Şu hususu da öncelikle belirtmek gerekir ki, Millî Mücadele’nin özellikle ilk yıllarında Anadolu harekâtını destekleyen İstanbul basını, işgal altındaki bir şehirde çok güç şartlar altında hizmet vermiştir. Zira bu yıllarda, İtilâf Devletlerinin baskı ve kontrolü, İstanbul Hükümetinin basma uyguladığı sansür, gazetelerin serbest ve bağımsız hareketini önlemiş, onları birçok engellerle karşı karşıya bırakmıştır. Elbette ki bu şartlar altında Millî Mücadele’den, Mustafa Kemal Paşa’dan söz etmek çoğu zaman mümkün olamamış, gazete sayfaları bazen boş sütunlar halinde çıkmıştır. Örneğin ağır sansür nedeniyle hiçbir İstanbul gazetesi, Erzurum Kongresi’nden söz edememiş, Sivas Kongresi kararlarına yer veren 5 Ekim 1919 tarihli İstiklâl gazetesinde de bu kararların büyük bir bölümü sansür sebebiyle çıkarılmıştır.
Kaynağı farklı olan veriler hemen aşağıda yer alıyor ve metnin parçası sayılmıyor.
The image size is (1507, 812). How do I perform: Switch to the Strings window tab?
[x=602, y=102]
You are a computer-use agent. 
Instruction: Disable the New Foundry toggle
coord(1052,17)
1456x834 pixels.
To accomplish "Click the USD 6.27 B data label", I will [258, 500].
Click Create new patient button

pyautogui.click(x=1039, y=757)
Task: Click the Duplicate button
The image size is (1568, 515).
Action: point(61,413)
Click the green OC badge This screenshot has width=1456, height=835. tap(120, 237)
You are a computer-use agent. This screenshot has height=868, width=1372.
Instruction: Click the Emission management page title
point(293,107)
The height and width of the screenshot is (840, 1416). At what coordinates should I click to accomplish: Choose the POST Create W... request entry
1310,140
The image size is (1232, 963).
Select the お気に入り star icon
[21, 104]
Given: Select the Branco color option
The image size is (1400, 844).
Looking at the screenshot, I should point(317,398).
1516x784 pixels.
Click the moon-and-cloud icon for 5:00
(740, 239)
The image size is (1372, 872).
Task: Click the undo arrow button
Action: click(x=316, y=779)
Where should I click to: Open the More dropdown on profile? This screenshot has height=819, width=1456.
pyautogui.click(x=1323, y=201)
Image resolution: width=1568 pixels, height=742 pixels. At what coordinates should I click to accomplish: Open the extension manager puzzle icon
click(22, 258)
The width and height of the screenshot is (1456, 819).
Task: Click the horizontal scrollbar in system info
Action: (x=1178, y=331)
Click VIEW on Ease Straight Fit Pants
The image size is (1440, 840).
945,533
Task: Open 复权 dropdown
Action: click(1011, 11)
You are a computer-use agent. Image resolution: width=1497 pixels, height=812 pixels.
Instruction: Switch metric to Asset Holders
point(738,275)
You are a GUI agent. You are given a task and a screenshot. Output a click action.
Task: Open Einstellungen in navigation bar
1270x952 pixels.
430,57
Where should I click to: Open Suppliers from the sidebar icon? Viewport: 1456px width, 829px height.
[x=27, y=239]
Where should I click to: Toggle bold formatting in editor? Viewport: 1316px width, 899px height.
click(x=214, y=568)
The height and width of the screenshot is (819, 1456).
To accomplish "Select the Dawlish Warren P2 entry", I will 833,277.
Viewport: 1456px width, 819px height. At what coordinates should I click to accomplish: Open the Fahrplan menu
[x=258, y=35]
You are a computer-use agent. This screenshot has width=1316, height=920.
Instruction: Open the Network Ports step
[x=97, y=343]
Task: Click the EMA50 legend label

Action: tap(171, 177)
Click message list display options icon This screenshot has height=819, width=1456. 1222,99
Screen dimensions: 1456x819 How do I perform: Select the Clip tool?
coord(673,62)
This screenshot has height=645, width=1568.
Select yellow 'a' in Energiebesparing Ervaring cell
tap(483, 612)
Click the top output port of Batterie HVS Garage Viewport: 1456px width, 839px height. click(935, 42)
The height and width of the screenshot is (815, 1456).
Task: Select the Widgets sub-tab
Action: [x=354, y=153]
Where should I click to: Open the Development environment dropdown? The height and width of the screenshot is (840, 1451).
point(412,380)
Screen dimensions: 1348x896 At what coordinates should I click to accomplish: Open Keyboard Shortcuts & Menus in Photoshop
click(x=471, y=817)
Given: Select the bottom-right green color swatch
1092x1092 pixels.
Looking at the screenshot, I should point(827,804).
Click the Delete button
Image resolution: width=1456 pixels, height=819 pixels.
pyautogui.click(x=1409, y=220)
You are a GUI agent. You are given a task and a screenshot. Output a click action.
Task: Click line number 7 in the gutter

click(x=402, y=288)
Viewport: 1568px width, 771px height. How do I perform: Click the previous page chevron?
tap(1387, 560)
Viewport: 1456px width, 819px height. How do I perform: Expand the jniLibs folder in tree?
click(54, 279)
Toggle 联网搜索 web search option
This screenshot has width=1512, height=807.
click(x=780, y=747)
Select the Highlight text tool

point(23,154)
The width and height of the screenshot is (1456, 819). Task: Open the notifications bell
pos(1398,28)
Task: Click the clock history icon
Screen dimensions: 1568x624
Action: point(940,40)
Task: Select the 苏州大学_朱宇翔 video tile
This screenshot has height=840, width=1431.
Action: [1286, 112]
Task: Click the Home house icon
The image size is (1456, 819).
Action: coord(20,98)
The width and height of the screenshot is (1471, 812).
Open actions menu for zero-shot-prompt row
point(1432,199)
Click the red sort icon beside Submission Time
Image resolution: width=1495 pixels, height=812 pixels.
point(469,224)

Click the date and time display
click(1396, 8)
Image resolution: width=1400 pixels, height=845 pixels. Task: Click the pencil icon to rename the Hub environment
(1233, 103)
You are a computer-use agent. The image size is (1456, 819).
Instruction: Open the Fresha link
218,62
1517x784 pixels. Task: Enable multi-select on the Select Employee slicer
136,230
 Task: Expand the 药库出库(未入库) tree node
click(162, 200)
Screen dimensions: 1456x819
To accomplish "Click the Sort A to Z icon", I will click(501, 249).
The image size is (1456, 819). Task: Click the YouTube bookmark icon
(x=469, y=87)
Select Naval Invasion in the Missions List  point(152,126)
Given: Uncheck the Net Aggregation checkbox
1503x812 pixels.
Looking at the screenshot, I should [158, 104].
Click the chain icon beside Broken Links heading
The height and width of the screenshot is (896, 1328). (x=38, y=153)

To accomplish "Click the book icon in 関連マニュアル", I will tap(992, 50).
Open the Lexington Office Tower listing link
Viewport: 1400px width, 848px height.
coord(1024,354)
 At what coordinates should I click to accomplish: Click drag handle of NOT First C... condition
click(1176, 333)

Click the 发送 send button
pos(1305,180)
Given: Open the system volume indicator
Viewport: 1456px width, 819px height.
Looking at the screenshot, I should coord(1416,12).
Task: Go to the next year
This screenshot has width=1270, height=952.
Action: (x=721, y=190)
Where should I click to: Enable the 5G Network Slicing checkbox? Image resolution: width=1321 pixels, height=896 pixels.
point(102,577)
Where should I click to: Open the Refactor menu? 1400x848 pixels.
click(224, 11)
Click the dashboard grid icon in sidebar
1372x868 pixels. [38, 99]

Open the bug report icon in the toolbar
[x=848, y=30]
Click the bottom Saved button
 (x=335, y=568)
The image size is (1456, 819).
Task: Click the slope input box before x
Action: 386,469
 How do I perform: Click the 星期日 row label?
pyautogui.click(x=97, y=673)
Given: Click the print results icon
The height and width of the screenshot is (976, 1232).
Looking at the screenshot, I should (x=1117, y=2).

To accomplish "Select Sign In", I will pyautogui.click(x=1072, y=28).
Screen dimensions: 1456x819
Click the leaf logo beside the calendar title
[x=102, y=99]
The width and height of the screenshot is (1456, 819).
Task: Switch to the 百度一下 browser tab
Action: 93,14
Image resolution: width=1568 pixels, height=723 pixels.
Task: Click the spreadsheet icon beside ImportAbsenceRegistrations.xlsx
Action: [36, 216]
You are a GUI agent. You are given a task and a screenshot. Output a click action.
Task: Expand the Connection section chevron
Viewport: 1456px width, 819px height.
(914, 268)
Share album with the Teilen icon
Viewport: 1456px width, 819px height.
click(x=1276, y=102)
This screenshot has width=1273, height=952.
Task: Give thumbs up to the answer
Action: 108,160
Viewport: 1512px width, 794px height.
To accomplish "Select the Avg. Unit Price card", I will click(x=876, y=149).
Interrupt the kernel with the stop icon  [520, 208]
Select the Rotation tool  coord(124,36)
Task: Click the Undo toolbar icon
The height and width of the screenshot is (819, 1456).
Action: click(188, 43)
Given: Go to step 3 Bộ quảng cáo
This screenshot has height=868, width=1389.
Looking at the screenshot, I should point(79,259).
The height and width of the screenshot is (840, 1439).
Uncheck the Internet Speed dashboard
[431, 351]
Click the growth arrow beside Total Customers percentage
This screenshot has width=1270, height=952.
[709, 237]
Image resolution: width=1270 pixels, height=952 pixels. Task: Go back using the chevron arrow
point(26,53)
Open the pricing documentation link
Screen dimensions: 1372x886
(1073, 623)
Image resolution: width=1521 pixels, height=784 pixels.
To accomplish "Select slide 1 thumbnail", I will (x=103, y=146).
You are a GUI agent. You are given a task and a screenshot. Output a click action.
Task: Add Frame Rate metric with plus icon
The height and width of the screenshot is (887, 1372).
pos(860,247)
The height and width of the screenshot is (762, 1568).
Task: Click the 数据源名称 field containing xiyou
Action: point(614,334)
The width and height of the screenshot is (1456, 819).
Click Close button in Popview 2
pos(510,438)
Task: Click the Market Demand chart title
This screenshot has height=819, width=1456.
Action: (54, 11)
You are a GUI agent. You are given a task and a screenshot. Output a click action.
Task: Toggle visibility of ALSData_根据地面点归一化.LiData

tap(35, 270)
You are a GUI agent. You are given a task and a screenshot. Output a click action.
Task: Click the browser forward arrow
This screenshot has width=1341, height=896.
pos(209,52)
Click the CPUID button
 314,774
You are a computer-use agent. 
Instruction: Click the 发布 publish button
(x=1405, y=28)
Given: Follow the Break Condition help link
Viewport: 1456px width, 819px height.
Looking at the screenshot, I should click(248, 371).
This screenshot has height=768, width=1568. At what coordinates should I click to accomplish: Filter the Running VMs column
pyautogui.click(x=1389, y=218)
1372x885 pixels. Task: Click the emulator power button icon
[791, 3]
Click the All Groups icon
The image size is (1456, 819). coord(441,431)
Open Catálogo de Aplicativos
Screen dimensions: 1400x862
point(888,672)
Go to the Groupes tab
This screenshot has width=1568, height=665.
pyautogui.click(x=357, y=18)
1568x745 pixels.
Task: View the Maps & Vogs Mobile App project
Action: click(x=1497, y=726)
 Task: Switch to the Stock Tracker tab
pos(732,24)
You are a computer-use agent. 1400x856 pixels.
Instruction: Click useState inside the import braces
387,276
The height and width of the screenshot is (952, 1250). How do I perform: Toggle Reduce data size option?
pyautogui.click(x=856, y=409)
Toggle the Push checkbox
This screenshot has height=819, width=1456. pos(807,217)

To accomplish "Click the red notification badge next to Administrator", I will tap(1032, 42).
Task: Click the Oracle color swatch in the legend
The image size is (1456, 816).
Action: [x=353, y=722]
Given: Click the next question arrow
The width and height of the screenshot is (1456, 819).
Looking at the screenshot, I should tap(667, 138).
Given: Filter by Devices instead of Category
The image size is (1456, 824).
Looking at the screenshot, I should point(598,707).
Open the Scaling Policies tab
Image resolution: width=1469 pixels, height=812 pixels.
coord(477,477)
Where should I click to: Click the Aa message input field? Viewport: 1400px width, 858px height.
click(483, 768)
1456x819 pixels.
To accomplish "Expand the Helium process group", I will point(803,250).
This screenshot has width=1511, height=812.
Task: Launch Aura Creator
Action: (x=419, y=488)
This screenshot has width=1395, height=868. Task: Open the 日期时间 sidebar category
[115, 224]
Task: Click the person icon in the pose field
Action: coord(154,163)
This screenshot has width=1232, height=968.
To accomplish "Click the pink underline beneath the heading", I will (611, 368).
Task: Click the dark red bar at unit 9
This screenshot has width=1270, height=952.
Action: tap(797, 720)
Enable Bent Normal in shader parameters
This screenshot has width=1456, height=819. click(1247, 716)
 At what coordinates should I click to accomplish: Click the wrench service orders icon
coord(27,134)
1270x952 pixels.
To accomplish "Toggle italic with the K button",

Basın ve yayın kuruluşları bir yandan artan maliyetler karşısında gelir adaletsizliğinin pençesinde zorlanırken, basın kuruluşlarının karşısına malum sorunlar nedeniyle fiyat skalası ile destek rakamlarını küçültme piyasa koşullarını yok sayarak ben böyle istiyorum gerekçesi ile çıkmayı tercih etmektedirler. Her şeye rağmen koşulların bize dayatmasını bir yana bırakarak mesleğimizi elbette yapacağız. Sitemimiz şartları piyasa koşulları belirler. Elbette bizler gazeteci olarak yüksek fiyat skalasından yana değiliz. Ülkemizdeki diğer şehirlere bakıldığında isteklerimizin cüzi miktarlarda olduğu görülecektir. Doğru olmayan yanlışlardan dönülerek reklam verenlerin ve okuyucularımızın bizleri anlayacağına her zaman inandığımız gibi bu günde inandığımızı belirterek sağlıklı günler diliyorum.